What I did not know was there also was a team of six religious folks sitting across the table from each other.  All six happened to be representatives of the Global Peace Initiative of Women.  How cool!  I did not know it, but I was not surprised.  Clearly, Biden and Zarif were working on reducing the threat of nuclear weapons.  In Chittister’s words, the group of six “were hoping to find the common ground that makes having weapons of mass destruction unnecessary.”           

I hope they succeed.  And if they don’t, there will be precedent for another place and another time.  My faith holds that finally love has to triumph over hate.  Finally, peace has to derail war.  Hope is future tense.  But the work for hope is a present tense activity.  That is why I am sure Chittister is a hopeful person.  She is hopeful because she is a woman of faith.  I want to be one, too.           

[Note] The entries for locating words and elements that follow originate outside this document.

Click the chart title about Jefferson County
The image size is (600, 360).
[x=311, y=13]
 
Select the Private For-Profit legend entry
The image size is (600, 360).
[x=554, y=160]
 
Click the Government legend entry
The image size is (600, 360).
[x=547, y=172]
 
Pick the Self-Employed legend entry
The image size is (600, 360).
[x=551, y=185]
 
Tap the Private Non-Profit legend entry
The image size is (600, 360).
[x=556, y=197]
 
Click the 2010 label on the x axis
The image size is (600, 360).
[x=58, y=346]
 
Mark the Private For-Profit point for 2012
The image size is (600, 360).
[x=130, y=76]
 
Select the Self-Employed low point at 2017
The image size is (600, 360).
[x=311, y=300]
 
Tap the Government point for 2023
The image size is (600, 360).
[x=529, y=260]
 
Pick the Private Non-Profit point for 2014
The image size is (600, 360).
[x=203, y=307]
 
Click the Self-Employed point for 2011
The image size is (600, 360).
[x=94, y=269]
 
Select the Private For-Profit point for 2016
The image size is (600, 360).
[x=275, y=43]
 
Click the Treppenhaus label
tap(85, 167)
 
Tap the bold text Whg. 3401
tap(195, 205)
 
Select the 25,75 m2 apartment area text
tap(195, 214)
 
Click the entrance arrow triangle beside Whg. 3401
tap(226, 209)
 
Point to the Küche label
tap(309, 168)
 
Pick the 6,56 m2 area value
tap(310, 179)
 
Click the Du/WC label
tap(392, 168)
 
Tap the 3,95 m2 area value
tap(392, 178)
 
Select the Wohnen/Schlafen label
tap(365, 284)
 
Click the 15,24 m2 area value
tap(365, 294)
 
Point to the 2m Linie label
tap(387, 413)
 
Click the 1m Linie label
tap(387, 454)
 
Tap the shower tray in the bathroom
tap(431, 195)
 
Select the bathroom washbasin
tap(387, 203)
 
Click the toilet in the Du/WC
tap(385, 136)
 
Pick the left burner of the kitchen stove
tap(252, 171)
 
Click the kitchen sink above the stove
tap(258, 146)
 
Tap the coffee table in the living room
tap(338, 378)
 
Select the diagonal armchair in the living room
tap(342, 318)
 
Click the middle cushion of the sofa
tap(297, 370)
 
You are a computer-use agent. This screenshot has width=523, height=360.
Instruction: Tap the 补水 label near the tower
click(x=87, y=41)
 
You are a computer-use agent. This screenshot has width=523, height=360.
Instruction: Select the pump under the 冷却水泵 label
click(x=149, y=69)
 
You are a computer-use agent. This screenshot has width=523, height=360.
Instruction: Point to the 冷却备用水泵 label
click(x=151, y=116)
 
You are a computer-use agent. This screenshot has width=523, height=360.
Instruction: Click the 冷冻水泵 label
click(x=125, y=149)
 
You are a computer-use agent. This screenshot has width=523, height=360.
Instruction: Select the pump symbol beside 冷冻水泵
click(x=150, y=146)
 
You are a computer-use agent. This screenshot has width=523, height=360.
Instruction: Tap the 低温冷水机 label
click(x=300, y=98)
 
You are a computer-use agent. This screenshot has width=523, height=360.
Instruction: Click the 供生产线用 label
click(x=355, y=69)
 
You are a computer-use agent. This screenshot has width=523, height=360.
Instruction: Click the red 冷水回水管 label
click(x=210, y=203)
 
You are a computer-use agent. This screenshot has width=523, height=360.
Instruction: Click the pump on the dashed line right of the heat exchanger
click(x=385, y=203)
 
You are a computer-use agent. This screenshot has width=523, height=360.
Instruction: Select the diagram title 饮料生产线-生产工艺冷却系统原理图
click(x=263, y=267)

What became clear to Chittister and others over time was the fact that all major religions can be perverted.  Some people who claim to be Christian do things in that name that no sane Christian would accept as Christian.  The same is true for Muslims, Jews, Buddhists and Hindus.  Most of us would agree to that.  Chittister puts it boldly.  “The message is clear.  The Crusaders did not carry the heart of Christianity.  The Taliban does not bring glory to Islam when it murders Christians and destroys the shrines of Buddhists.  The Koran does not accept the persecution of Jews who, like us, are ‘the people of the Book who deserve respect.’”           

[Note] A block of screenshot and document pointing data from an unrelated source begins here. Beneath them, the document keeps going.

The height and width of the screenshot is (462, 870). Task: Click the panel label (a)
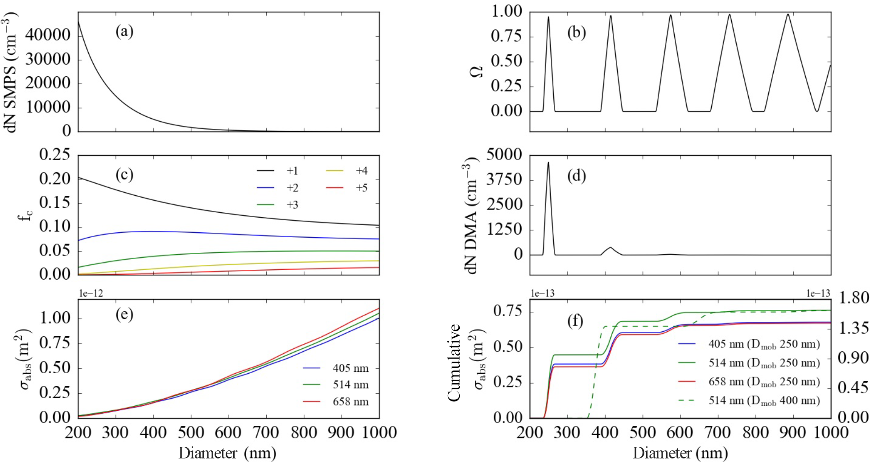click(124, 32)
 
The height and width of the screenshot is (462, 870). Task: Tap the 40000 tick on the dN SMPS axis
click(48, 35)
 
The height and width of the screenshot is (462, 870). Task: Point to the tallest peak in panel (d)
click(548, 163)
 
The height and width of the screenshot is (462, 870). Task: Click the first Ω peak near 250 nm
click(548, 17)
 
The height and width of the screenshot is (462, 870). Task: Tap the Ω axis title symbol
click(477, 71)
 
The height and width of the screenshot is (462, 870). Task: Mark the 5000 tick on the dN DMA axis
click(504, 155)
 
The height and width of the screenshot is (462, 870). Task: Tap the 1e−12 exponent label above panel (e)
click(91, 293)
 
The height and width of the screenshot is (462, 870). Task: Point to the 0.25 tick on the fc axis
click(54, 155)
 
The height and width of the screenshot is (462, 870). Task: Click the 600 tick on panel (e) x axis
click(228, 432)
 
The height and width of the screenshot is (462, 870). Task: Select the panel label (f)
click(575, 321)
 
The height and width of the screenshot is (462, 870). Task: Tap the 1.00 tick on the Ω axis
click(506, 12)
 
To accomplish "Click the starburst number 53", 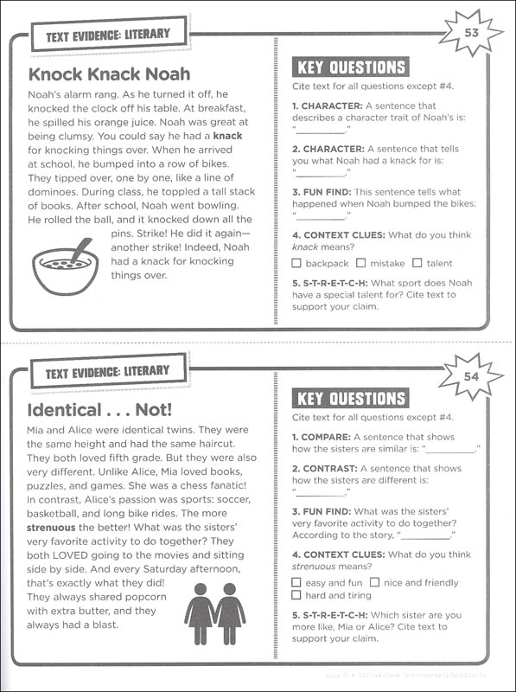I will click(x=471, y=33).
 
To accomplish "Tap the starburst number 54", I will click(x=471, y=376).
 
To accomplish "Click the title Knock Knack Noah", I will click(x=109, y=74).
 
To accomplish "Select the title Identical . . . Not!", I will click(x=100, y=408).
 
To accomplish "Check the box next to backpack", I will click(x=297, y=263).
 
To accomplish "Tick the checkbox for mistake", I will click(x=361, y=263).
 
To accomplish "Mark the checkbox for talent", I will click(x=417, y=263).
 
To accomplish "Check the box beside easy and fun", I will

The nuclear talks are a specific situation and will soon be history.  But at the end of Chittister’s article, there is a sentence with a wonderful gem that I pick out that will serve countless situations for a long time.  Speaking of the kind of work and words that were being shared, Chittister comments, “that's the kind of holiness that invites us across the drawbridge of differences carrying the best of the faith that is in us.”  The phrase, drawbridge of differences, leapt out at me and arrested my attention.           

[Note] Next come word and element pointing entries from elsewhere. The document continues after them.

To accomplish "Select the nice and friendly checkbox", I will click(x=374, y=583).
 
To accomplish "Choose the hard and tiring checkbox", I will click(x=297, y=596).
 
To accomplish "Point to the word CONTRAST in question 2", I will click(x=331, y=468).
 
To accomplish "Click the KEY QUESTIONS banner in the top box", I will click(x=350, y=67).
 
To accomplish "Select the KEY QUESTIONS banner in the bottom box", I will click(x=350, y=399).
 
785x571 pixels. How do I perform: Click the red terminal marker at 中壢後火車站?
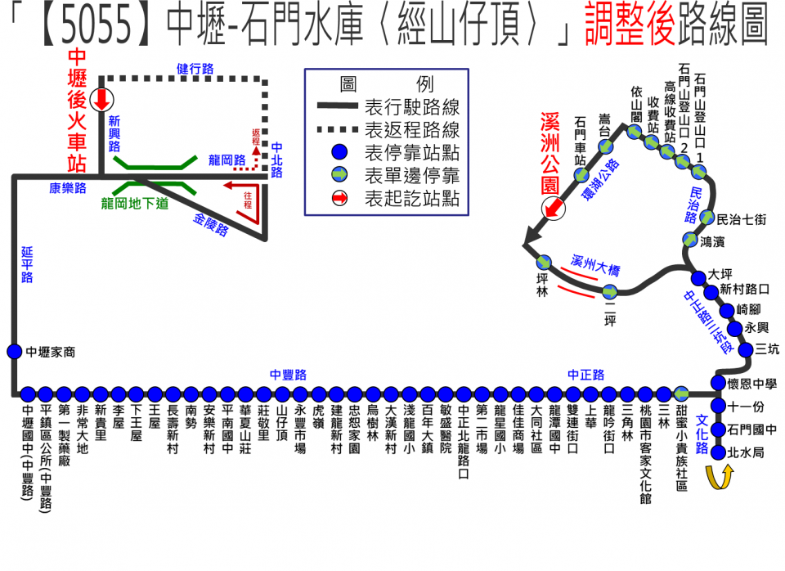[x=101, y=98]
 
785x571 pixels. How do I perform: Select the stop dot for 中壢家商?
[x=14, y=352]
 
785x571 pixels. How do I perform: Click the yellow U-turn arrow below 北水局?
[x=719, y=478]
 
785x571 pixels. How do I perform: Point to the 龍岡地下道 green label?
[x=134, y=202]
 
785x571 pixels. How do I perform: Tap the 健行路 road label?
[x=195, y=70]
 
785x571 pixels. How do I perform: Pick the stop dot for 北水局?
[x=719, y=452]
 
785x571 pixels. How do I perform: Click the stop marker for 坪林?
[x=544, y=263]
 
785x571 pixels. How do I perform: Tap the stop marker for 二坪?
[x=609, y=293]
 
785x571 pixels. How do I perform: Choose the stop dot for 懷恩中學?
[x=719, y=383]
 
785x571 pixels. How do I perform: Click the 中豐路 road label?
[x=288, y=375]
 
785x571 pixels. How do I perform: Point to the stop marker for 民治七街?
[x=708, y=219]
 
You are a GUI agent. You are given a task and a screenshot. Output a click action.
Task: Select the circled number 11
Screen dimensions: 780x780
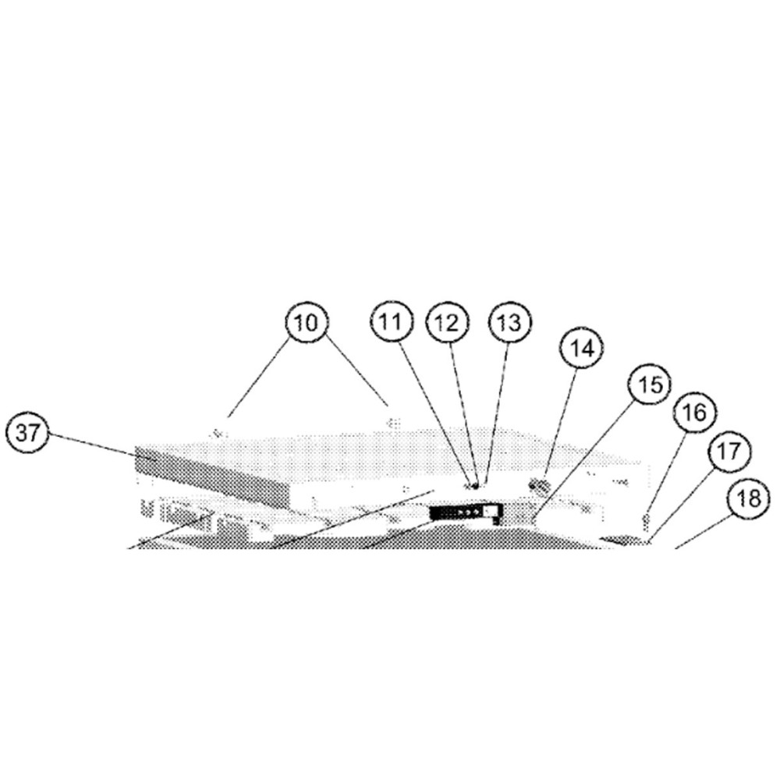pyautogui.click(x=392, y=322)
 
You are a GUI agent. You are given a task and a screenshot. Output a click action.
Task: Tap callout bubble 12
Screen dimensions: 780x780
pyautogui.click(x=447, y=322)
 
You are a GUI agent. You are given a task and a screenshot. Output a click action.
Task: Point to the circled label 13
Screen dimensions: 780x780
pyautogui.click(x=510, y=322)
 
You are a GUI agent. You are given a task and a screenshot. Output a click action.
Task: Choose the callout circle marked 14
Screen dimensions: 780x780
pyautogui.click(x=582, y=348)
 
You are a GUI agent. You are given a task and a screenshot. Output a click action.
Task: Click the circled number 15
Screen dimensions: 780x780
pyautogui.click(x=650, y=384)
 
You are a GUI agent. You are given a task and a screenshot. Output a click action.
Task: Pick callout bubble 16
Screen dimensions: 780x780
pyautogui.click(x=696, y=412)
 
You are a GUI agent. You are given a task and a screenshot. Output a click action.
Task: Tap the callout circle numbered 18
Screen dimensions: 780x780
pyautogui.click(x=749, y=498)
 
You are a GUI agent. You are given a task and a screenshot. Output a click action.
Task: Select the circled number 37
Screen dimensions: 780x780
pyautogui.click(x=28, y=433)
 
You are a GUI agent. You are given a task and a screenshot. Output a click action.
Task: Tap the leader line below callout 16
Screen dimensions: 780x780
pyautogui.click(x=667, y=473)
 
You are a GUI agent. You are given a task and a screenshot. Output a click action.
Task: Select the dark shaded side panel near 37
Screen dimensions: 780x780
pyautogui.click(x=212, y=477)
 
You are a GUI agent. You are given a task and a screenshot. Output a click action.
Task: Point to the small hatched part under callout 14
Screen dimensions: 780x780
pyautogui.click(x=539, y=485)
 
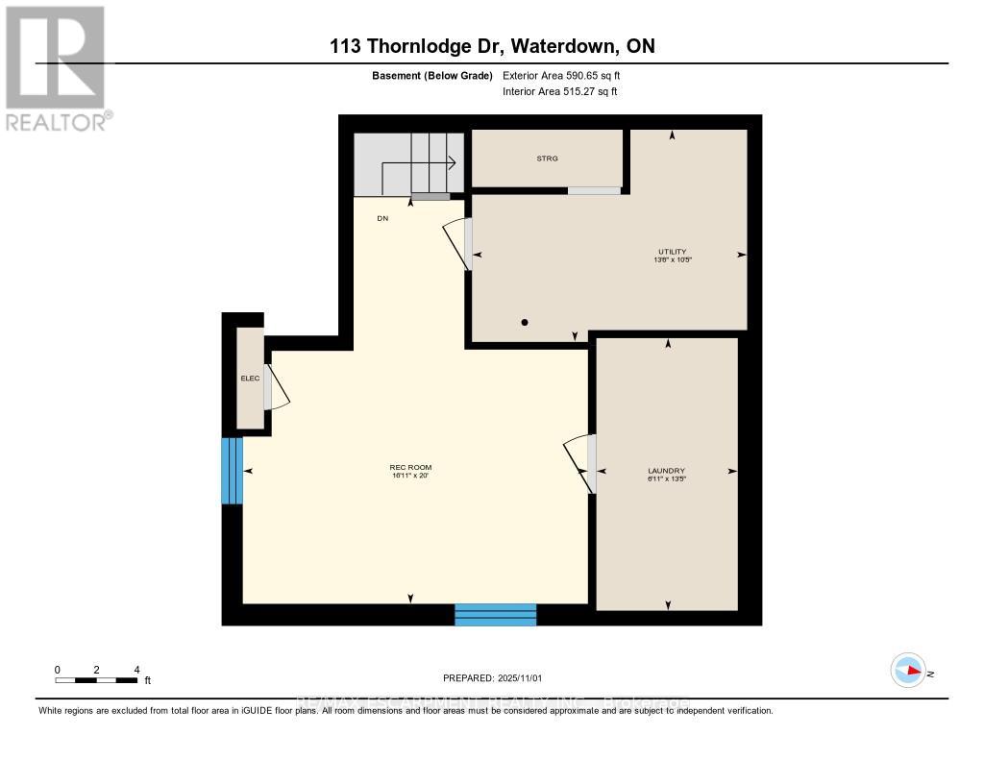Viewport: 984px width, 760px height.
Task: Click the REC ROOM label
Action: pos(411,468)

I am sure that phrase fits the US-Iranian talks.  But it fits so many other situations---globally and locally.  It fits church contexts and equally fits the context of my own college campus where there can be serious differences.  And we all know that differences can lead to misunderstanding and that can spiral downhill to nastiness and, unfortunately, sometimes violence.             

The image of a drawbridge is a powerful image.  A drawbridge goes across a river or gorge.  There are two sides.  And so it is in so many of the contexts in which we live.  There are two sides---race, gender, generations, etc.  There is always the “other side.”  Too often, this becomes “us” and “them.”  There may be little traffic to the other side.  Without a bridge there can be no movement.           

But I noticed that Chittister purposely used the image of a drawbridge rather than a simple bridge.  Obviously, a drawbridge can be lifted and no traffic can go across the bridge.  This suggests to me there are times and situations in which a drawbridge is the beginning bridge that can be built.  To contact the other side means we put down the bridge and cross over.  But there are also times when the bridge goes up.             

The drawbridge is a very hopeful image.  When it becomes a drawbridge of differences, my hope turns to confidence.  It fits a myriad of situations.  It provides hope for crossing over, for understanding, for reconciliation and for peace.  Building bridges is a spiritual work to do.